**EXTRACT PROVIDED:**
——
As explained by Ms. Hill, Father had been incarcerated due to the pending charges related to the events of January 18, 2017, for the entirety of the Child's life. Relative to visitation, Father had only seen the Child in person on two or three occasions while present at court proceedings, where the two had spent less than a combined one hour together. According to Ms. Hill, Father had maintained no communication with the Child by telephone or any other means. With respect to the permanency plan, Ms. Hill reported that Father had completed everything required in the plan that could reasonably be expected given his incarceration. Notwithstanding, Ms. Hill acknowledged that resolving his legal issues was a component of Father's permanency plan that he had not yet accomplished.

During the course of her testimony, Ms. Hill articulated that when a child has been in DCS custody for fifteen months, DCS must perform "special reviews and justification on when and if or why [they] haven't filed a [termination petition]." See Tenn. Code Ann. § 36-1-113(h)(1)(A) (2021). Ms. Hill confirmed that DCS usually considers filing a termination of parental rights petition after fifteen months of custody because permanency for the child needs to be achieved. The Child had been in DCS custody for thirty-seven months by the time of trial. Ms. Hill further related that if the petition were to be denied by the trial court and custody of the Child awarded to Father, the Child would not have a home in which to reside.

Ms. Hill explained that she lacked information as to when Father would stand trial to resolve his criminal charges and did not have "any knowledge about the criminal case." However, DCS case notes reflected that Father in fact desired to proceed with his criminal trial. When Ms. Hill discussed the case with Father, she did not form the impression that he was attempting to delay his criminal prosecution. Rather, Father stated to her that he wished to have a trial so that the charges could be dismissed and he could be released from prison. Concerning care for the Child, Ms. Hill opined that Father did not maintain the ability but had expressed a willingness.

Father chose to testify during the trial. In anticipation of Father's exercise of his right against self-incrimination under the Fifth Amendment to the United States Constitution, the trial court clarified at the outset that DCS could ask Father questions, that Father could refuse to answer certain questions, and that a negative inference could arise from Father's refusal. Accordingly, Father invoked his Fifth Amendment right against self-incrimination in response to, inter alia, questions regarding his relationship with Mother.
——
**DATA FOR REVIEW:**
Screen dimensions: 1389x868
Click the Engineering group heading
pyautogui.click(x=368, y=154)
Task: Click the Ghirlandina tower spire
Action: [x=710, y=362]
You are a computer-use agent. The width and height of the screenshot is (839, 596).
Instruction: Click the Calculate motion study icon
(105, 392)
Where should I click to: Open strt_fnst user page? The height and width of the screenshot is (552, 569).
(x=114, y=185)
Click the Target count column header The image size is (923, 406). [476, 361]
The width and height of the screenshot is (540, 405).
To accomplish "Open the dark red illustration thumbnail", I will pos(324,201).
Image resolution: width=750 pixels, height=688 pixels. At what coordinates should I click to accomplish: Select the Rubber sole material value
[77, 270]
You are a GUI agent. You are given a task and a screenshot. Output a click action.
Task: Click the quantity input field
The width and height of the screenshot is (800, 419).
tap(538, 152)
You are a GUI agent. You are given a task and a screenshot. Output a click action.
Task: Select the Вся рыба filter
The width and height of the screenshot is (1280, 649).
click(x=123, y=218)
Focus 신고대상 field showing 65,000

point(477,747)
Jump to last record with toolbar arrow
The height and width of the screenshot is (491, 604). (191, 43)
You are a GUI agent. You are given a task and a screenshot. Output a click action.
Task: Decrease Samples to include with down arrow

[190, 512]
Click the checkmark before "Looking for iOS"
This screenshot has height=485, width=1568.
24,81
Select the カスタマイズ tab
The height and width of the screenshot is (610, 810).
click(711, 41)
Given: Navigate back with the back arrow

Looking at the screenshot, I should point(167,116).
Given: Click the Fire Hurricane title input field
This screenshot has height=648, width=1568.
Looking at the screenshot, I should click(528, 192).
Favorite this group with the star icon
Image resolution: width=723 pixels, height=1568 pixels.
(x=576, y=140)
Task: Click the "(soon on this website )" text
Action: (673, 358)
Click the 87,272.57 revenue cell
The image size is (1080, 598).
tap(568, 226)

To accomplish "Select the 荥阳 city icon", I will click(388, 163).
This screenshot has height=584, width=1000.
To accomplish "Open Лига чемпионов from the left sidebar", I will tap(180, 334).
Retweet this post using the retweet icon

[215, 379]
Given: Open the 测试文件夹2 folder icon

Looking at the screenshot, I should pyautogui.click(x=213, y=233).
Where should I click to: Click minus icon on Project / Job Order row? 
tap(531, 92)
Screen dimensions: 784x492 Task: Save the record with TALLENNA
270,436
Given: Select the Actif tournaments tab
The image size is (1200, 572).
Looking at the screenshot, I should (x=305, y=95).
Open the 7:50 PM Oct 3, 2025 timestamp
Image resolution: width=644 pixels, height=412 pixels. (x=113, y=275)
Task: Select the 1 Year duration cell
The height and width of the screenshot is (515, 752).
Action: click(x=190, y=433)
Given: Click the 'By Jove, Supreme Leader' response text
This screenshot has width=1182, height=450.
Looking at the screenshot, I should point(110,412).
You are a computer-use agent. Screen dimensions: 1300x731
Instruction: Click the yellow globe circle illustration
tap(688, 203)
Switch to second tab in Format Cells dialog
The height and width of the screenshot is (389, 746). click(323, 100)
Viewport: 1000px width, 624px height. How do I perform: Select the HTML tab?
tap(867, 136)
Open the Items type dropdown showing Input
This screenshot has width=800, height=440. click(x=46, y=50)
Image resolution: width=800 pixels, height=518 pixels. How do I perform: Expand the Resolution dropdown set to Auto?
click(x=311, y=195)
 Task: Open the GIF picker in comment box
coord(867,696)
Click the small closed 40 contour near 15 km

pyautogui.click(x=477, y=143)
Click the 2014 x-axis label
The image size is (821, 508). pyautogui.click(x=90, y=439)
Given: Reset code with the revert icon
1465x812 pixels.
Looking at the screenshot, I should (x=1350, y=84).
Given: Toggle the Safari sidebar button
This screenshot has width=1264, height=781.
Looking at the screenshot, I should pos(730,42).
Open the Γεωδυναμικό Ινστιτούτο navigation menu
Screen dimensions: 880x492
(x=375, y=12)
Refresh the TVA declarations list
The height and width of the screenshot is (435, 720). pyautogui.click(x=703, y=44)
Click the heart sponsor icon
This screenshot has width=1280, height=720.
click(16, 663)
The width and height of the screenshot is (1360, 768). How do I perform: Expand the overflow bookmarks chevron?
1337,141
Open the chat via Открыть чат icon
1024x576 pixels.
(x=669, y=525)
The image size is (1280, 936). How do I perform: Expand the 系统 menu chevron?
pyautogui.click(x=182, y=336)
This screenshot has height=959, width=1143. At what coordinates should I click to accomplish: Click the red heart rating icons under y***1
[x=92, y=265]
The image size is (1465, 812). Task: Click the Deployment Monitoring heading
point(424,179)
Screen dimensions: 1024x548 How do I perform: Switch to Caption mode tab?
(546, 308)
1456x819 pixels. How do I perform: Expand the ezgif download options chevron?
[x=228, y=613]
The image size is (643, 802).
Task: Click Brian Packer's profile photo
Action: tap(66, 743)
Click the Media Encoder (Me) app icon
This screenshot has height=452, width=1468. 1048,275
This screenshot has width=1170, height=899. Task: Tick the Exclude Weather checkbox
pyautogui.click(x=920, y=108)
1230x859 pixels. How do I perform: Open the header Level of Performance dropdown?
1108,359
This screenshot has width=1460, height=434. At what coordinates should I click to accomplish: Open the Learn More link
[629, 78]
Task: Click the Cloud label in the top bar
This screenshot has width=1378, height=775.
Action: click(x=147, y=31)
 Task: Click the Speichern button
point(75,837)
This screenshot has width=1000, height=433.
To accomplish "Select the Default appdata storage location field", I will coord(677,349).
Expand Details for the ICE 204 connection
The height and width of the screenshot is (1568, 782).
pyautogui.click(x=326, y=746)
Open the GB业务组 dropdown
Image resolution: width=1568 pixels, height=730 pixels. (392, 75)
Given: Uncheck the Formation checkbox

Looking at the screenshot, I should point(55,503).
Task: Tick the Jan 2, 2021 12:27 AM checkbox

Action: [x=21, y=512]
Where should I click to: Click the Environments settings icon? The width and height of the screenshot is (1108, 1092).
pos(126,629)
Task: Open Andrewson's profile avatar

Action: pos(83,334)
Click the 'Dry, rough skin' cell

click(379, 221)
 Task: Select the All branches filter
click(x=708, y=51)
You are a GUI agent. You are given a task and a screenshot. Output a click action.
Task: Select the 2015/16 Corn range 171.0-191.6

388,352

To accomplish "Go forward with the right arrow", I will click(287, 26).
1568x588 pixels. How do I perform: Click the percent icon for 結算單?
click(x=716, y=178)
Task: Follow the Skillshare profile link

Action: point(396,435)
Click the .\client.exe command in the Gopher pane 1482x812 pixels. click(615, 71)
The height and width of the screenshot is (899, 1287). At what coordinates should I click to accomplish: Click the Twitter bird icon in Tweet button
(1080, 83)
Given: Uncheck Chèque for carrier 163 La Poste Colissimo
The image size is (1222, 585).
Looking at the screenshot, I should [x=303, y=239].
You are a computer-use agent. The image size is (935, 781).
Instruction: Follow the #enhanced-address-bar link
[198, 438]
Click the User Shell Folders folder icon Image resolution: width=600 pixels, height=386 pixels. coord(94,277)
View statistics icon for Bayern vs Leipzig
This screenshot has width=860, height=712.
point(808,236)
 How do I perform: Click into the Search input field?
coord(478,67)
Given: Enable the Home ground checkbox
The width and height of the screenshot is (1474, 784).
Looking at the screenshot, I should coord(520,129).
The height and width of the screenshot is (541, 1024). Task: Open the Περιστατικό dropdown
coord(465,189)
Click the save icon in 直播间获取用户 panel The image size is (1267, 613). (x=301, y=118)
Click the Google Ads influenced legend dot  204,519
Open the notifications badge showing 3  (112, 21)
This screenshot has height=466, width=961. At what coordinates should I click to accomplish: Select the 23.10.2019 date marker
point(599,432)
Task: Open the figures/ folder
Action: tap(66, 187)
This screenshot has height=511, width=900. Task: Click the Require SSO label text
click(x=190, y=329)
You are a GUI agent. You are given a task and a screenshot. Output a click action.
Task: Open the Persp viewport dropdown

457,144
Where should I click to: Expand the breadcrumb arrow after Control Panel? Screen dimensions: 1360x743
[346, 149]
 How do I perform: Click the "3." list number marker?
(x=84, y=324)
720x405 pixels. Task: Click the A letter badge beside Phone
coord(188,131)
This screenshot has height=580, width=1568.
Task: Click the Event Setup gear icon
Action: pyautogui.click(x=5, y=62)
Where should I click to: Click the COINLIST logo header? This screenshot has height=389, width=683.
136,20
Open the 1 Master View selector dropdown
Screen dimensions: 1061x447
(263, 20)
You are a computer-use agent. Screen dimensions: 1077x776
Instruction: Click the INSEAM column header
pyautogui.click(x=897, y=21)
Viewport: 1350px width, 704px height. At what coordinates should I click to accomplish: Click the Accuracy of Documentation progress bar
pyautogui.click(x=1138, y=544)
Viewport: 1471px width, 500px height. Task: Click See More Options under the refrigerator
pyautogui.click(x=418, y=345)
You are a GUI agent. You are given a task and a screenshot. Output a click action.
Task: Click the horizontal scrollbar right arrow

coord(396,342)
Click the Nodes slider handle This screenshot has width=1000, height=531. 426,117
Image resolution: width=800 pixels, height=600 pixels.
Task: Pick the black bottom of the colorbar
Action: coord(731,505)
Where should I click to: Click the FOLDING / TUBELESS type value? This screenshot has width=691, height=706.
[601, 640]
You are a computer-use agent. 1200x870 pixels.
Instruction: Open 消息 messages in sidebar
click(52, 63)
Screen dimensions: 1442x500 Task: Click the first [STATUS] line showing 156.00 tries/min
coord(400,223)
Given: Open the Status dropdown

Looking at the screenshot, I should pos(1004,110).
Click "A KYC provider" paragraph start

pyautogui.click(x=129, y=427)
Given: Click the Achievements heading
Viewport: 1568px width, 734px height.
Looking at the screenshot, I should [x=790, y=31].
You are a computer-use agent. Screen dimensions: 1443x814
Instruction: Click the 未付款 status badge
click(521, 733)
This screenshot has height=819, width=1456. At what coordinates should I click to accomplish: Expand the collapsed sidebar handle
——
**WORK TASK:**
Answer these questions using the court excerpt on Father's parental rights.
1. How many months had the Child been in DCS custody by the time of trial?
2. Why did Father tell Ms. Hill he wanted a trial on his criminal charges?
3. What right did Father invoke when asked about his relationship with Mother?

**ANSWER BELOW:**
1. Thirty-seven months.
2. So the charges could be dismissed and he could be released from prison.
3. His Fifth Amendment right against self-incrimination.